When I woke up this morning, I realized that it was March 29.
In 1997, March 29 was the day before Easter. I vividly remember that day. I was in the visiting room at San Quentin State Prison getting ready for an Easter banquet. The inmates who were part of the Protestant Chapel of San Quentin had received permission to host some visitors and family members for a special meal and worship service. The men had worked hard to put the event together, and I was honored to be a part of the celebration.
I have no idea how things are now, but back then it was an ordeal to get into the prison. But all the forms had been completed, all the permissions had been granted, and all the searches had been done. I was finally on the inside.
Just before the meal began, a guard summoned me to the front gate and said that there was a message for me. I saw my friend and ministry colleague standing there. She had tears in her eyes as she told me that my sixteen-year-old nephew had died.
That was seventeen years ago today.
I rushed home from San Quentin and started making phone calls. 1997 was a different time, and even reaching my sister and her husband on the phone was a challenge. I learned that early on the morning of March 30 (Nairobi time), Ben had died of an asthma attack as he was being rushed to the hospital.
It was Easter morning in Kenya when it happened.

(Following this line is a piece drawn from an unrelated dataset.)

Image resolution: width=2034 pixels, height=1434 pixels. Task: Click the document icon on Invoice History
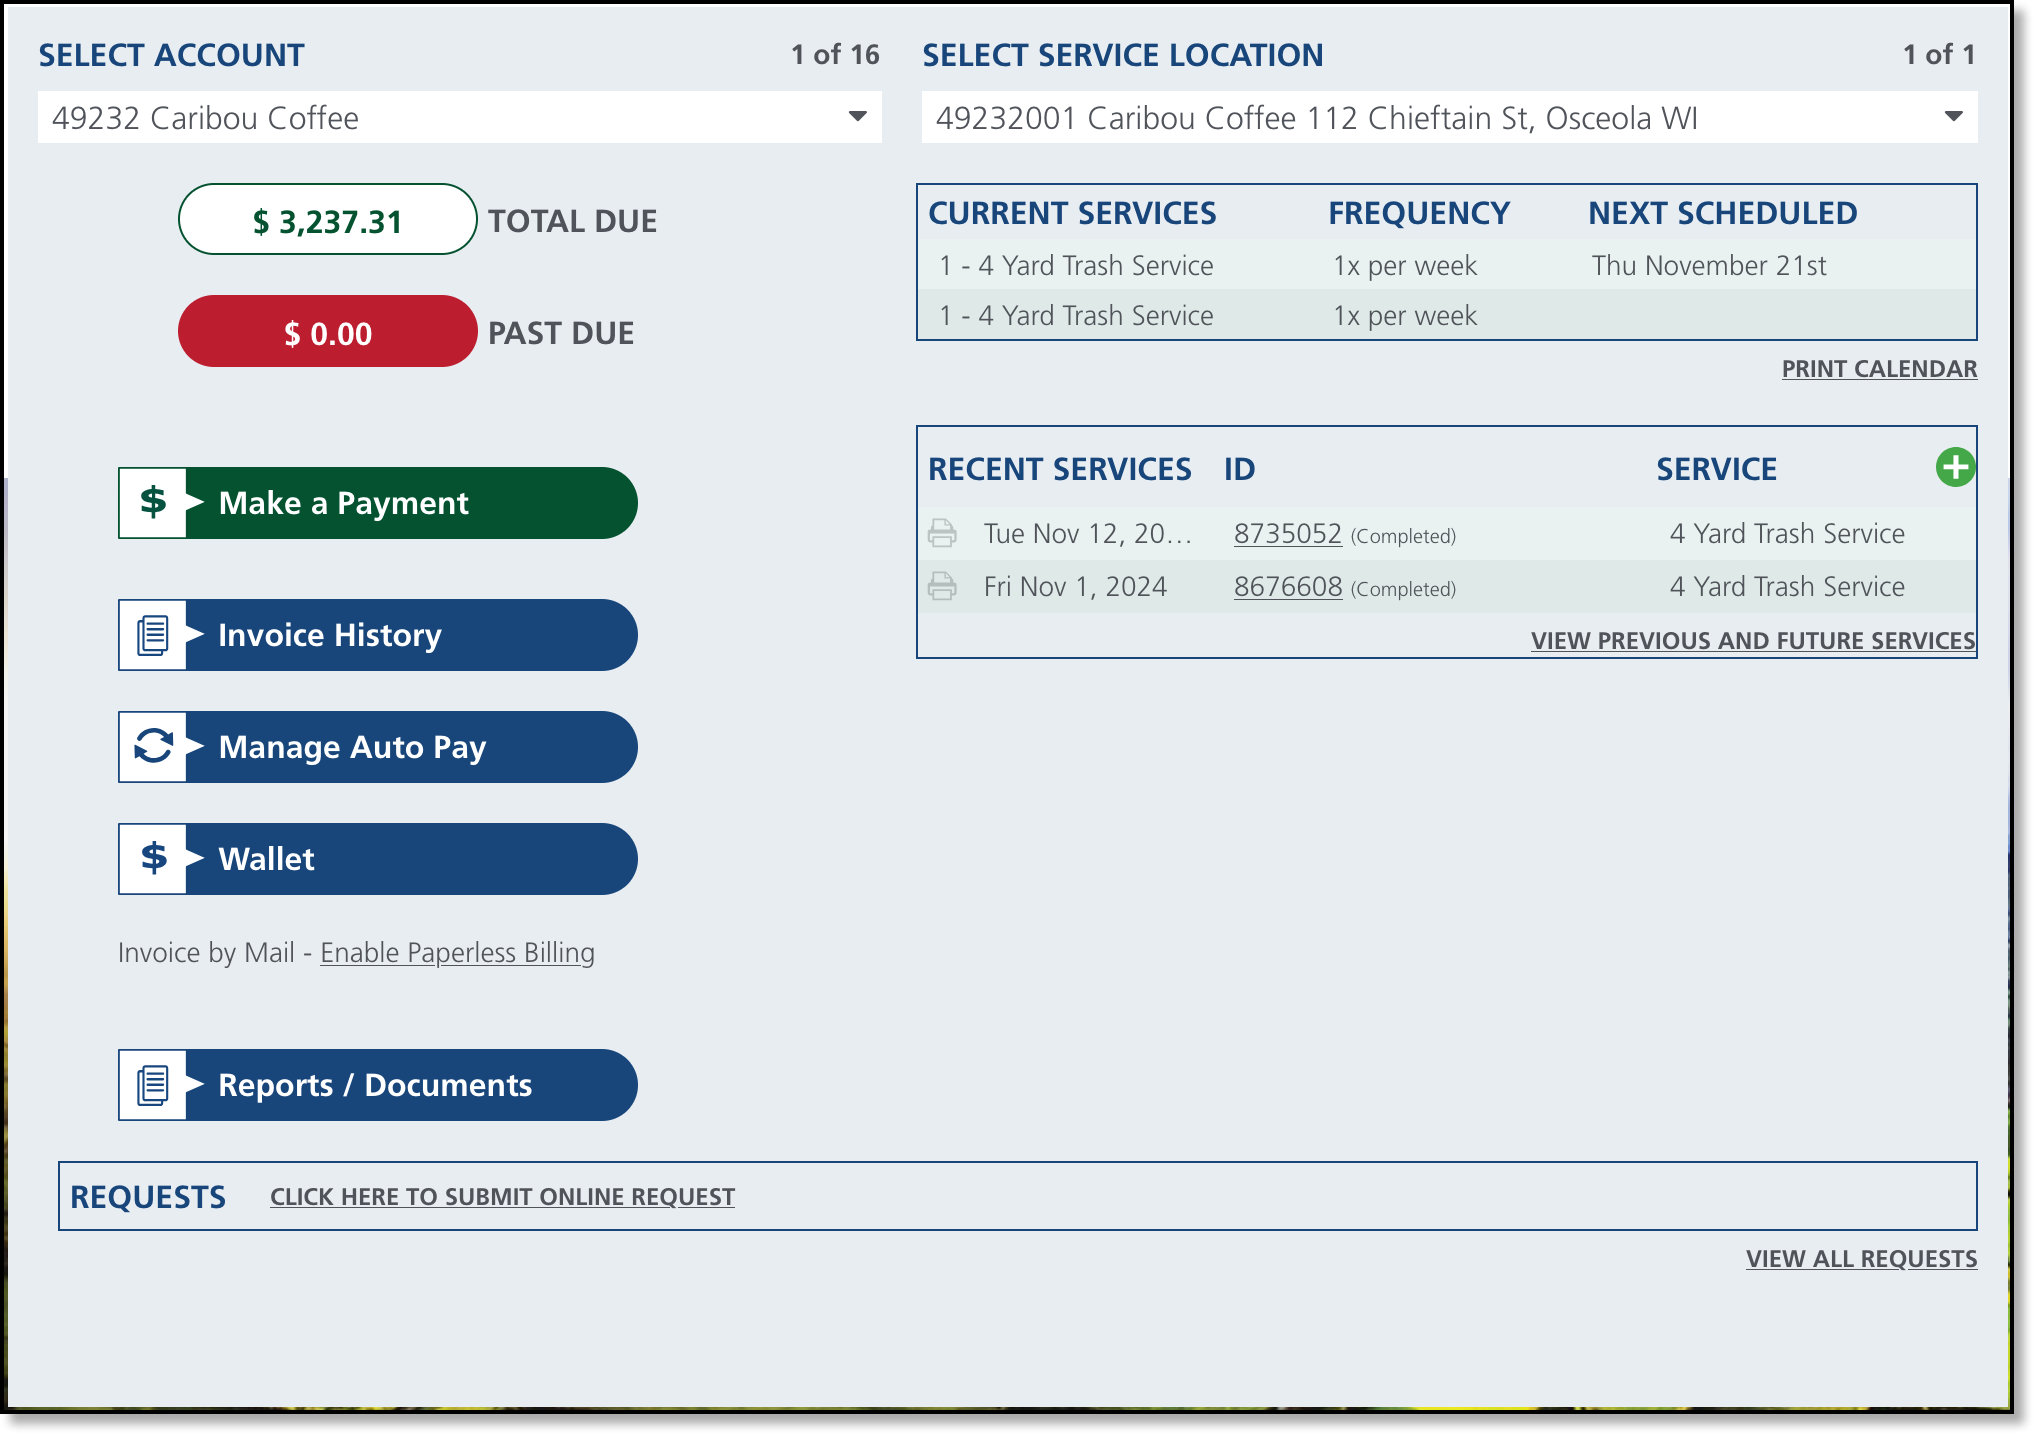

My sister said that she wanted me to be there, so we started making plans immediately. I remember preaching a suddenly more meaningful Easter message the next morning. On Monday morning, I boarded a plane that connected through Frankfurt to Nairobi. I arrived in Kenya sometime on Tuesday, and we began to make plans for a funeral we didn't want to have.
The grief was unbearable. Even so, I still recall the celebration of Ben's life and I wonder if maybe it's the closest thing to heaven that I've ever seen. I cannot even begin to number the nations and peoples represented in the crowd, as through tears we praised the goodness and grace of God and celebrated the faithful life of an amazing young man.
If you have read my blog for long, you know that I keep track of dates. So many dates have meaning for me: June 4, September 5, June 20, May 29, March 13, August 27, July 11, May 15, April 1, and many, many more.
The list includes, of course, March 29.
Ben would have been thirty-three years old now. His plan was to finish his education and probably to return to Africa to serve. Africa was the only world he knew, and he was completely at home there. And he loved both his Lord and all the people his Lord had made - especially Africans.
Things didn't work out according to Ben's plan. Amazingly, though, the impact that Ben had - and the impact that Ben continues to have - on the Horn of Africa is incalculable.
That kind of impact is something only God can make possible. But it is exactly what God has done.
And for that - and for many other reasons - I thank God for Ben.